Oil prices fell on Thursday with Brent crude falling near Monday’s levels following developments that Group of Seven (G7) nations were considering a price cap on Russian crude in the range of $65-70 per barrel, international media reported today.
The world’s most traded commodity fell as supply fears added to the downward trend that initially spiked a few days ago.
Currently, Brent crude is down $0.53, or 0.62 percent at $84.88 a barrel. The US West Texas Intermediate (WTI) crude lost $0.33, or 0.42 percent, to sit at $77.61 per barrel after markets resumed trade in red on Thursday. The last time crude traded at such levels was in mid-January 2022 when prices remained in the $71-82 range.

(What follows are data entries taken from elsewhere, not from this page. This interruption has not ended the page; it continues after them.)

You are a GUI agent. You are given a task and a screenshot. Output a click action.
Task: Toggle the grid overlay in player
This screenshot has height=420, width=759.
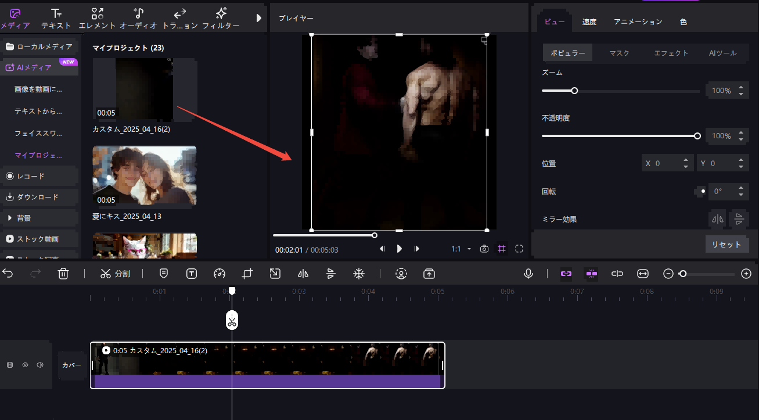click(502, 249)
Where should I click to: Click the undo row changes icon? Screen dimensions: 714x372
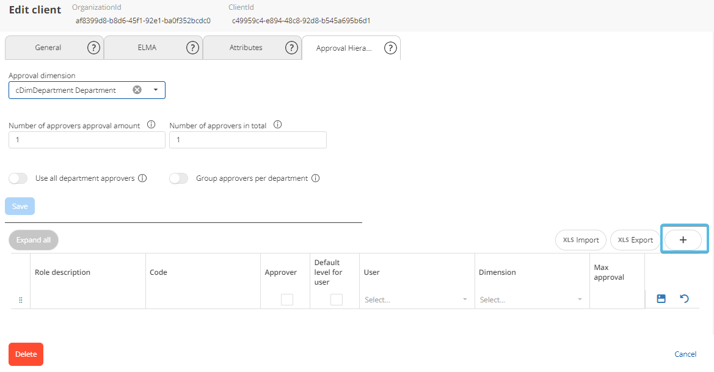click(684, 299)
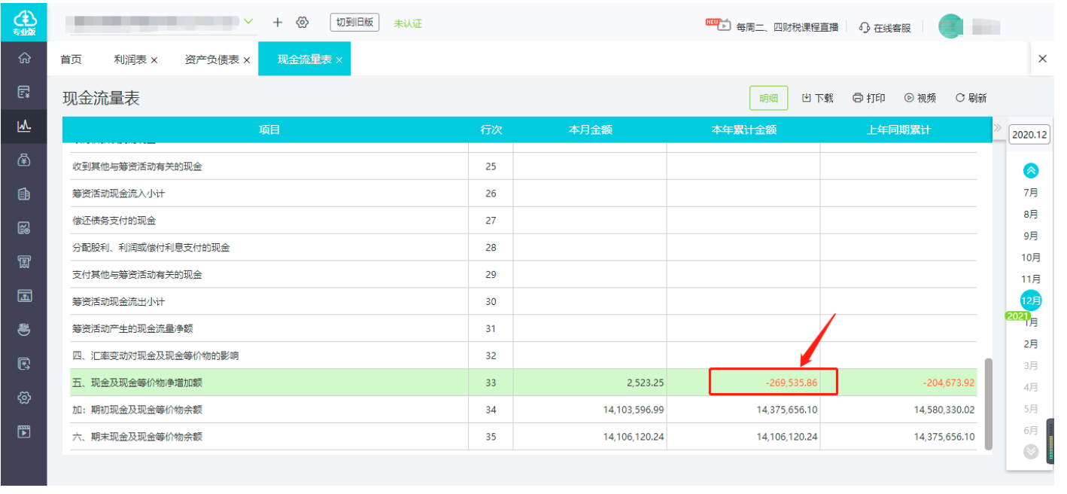Open the settings gear in the left sidebar

point(24,398)
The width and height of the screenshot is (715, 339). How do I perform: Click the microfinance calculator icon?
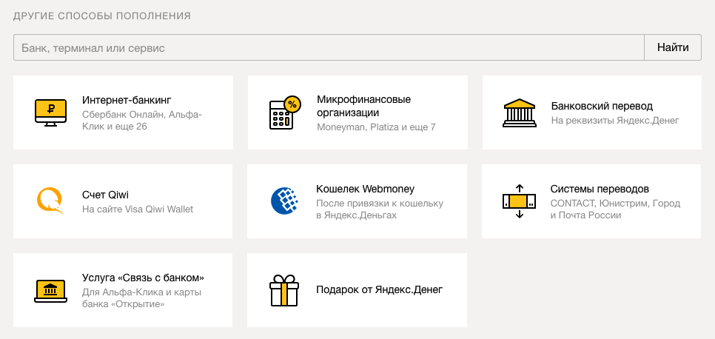pyautogui.click(x=284, y=112)
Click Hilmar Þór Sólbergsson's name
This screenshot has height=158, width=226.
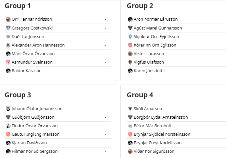pyautogui.click(x=34, y=151)
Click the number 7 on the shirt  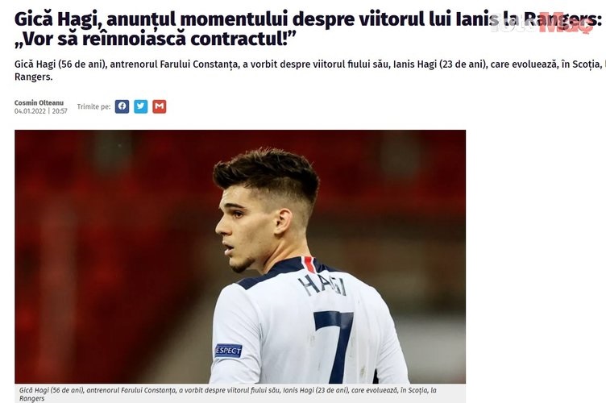334,345
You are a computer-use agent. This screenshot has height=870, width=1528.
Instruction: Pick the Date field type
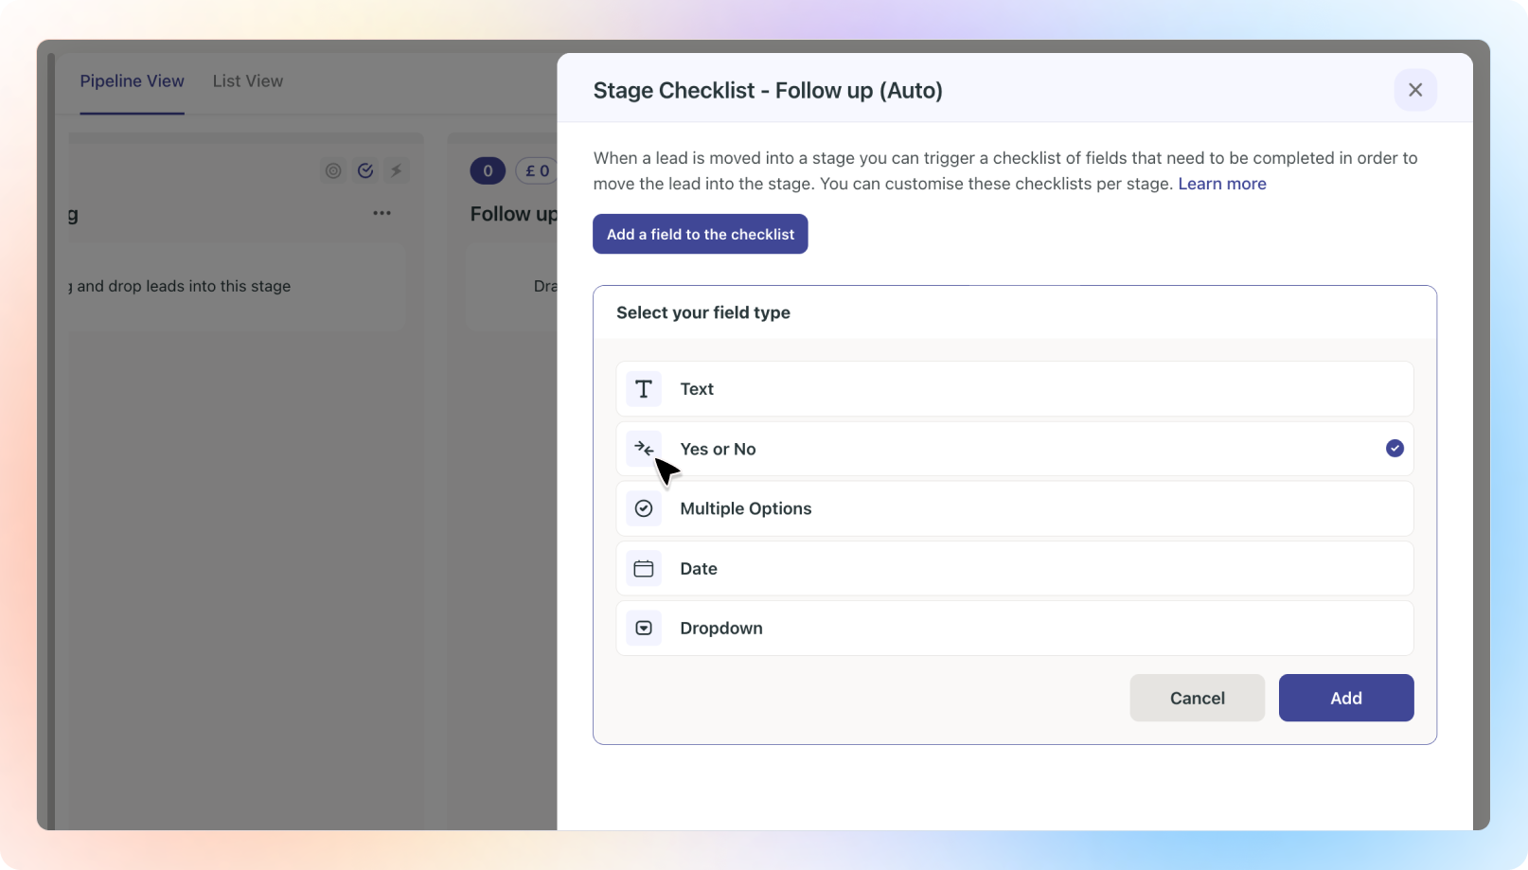(x=1013, y=569)
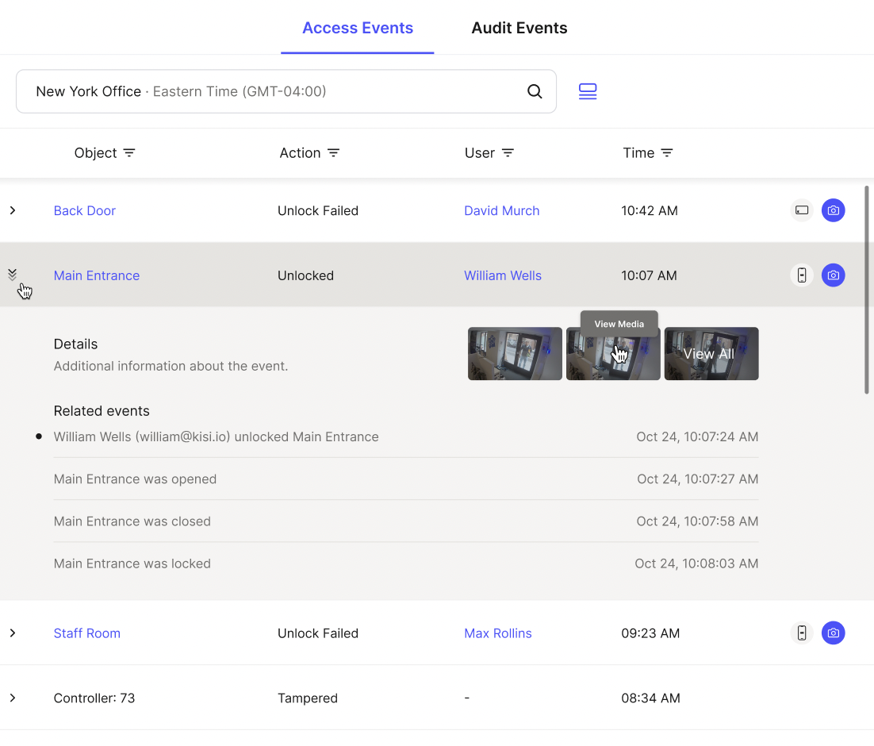This screenshot has height=746, width=874.
Task: Click the card credential icon on Back Door row
Action: tap(801, 210)

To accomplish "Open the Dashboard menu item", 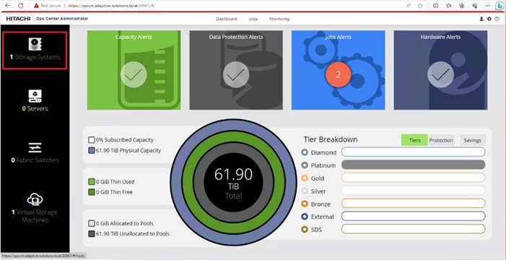I will tap(227, 19).
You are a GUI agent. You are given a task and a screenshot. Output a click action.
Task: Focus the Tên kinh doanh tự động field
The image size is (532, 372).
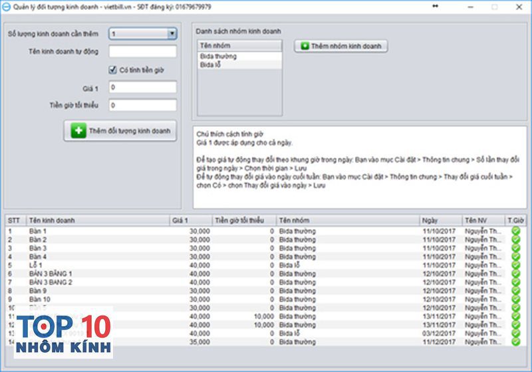pyautogui.click(x=142, y=52)
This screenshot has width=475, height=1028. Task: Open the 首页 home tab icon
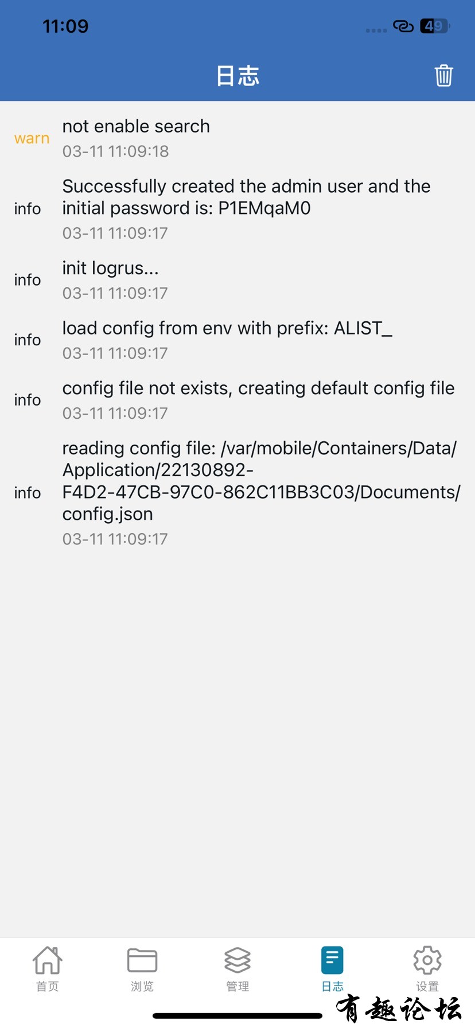click(x=47, y=960)
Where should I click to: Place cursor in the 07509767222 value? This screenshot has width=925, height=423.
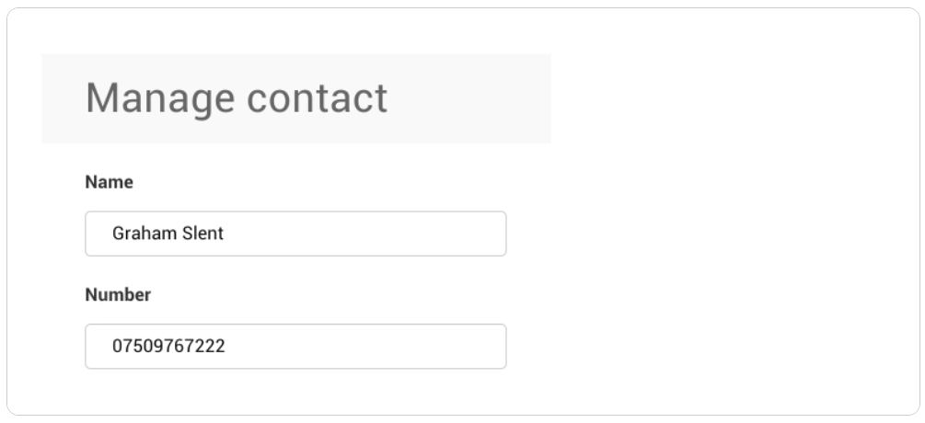[x=168, y=346]
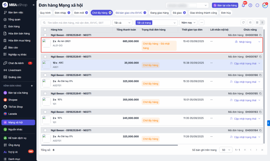Open the notifications bell icon
This screenshot has width=270, height=161.
coord(243,5)
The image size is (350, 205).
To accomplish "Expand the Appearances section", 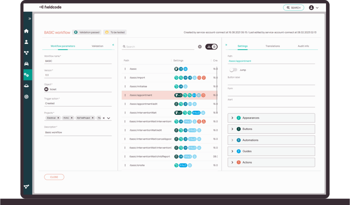I will pyautogui.click(x=232, y=118).
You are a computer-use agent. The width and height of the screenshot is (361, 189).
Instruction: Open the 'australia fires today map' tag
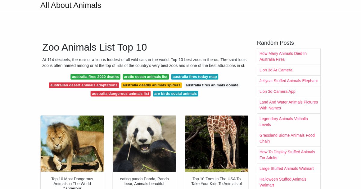pyautogui.click(x=195, y=77)
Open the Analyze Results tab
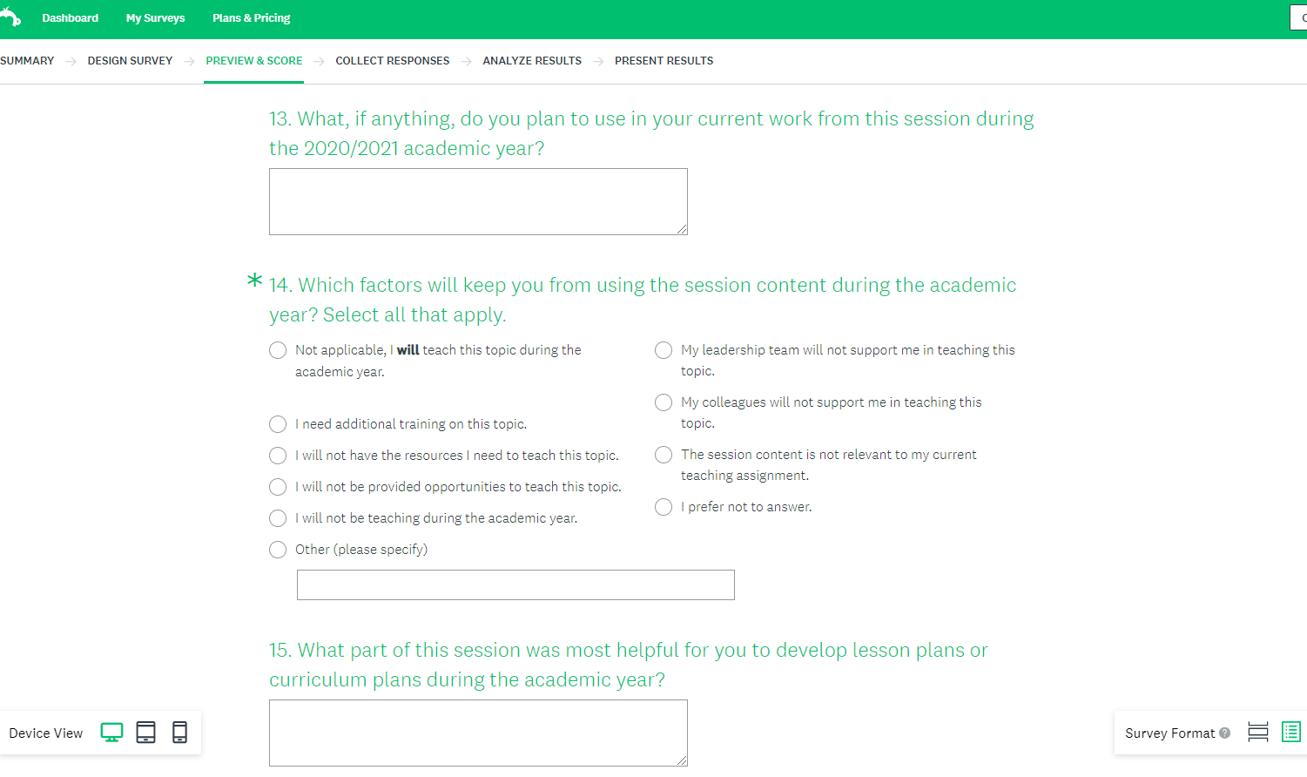 [532, 61]
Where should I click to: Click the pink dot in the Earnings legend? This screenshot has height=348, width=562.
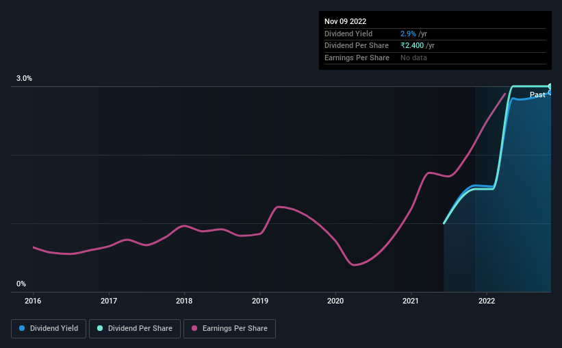click(194, 329)
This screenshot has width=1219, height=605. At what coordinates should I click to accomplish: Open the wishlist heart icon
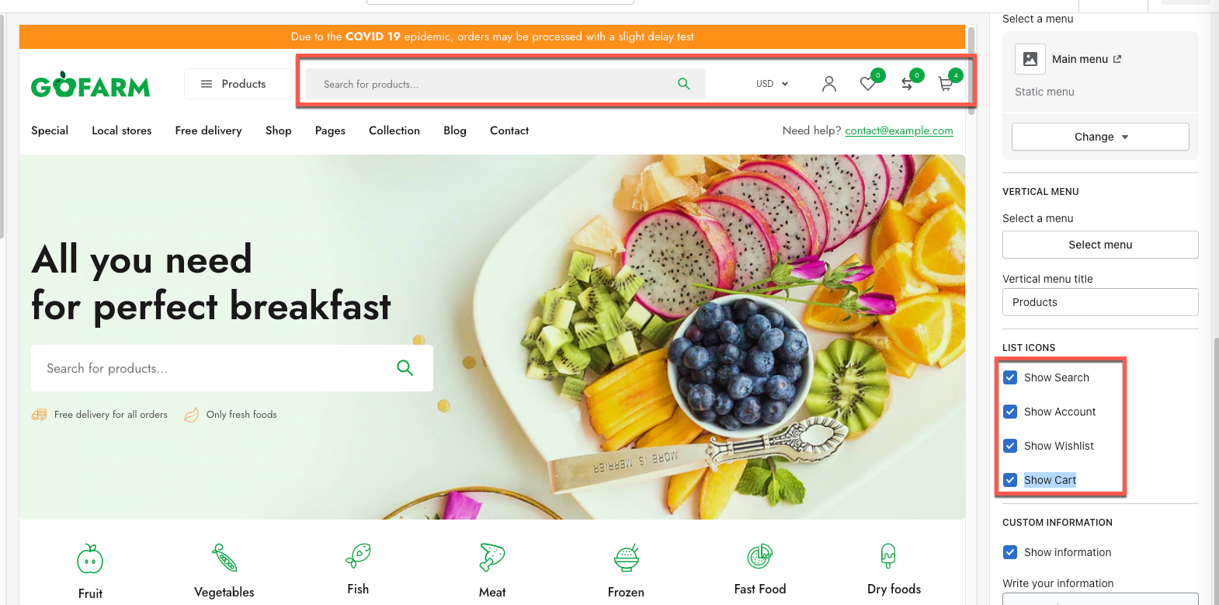(868, 84)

Oil prices also fell further after the Energy Information Administration (EIA) reported on Wednesday that gasoline and distillate inventories in the US increased significantly last week. While the increase alleviated some of the market’s concerns about tightness, crude inventories fell by 3.7 million barrels in the week to November 18 to 431.7 million barrels, compared to a 1.1 million-barrel drop predicted by analysts in a Reuters poll.
The G7 is considering capping Russian seaborne oil at $65-$70 per barrel, though European Union partner countries have not yet agreed on a price. Because the world’s major shipping and insurance companies are based in G7 countries, the price cap would make it extremely difficult for Moscow to sell its oil – its most valuable export, accounting for about 10 percent of global supply – at a higher price.
Conversely, other analysts have suggested that a higher price cap could also make it more appealing for Russia to continue selling its oil, lowering the risk of a global oil supply.
The $65-70 range would also be higher than what markets had anticipated, thus lowering the risk of global supply disruption, according to a commodities analyst at Commonwealth Bank. The Bank’s forecast of $95 per barrel is based on the assumption that EU sanctions and a price cap on Russian oil will disrupt enough supply to offset global growth concerns.
According to EU diplomats, European nations will resume talks on the Russian price cap either today or Friday.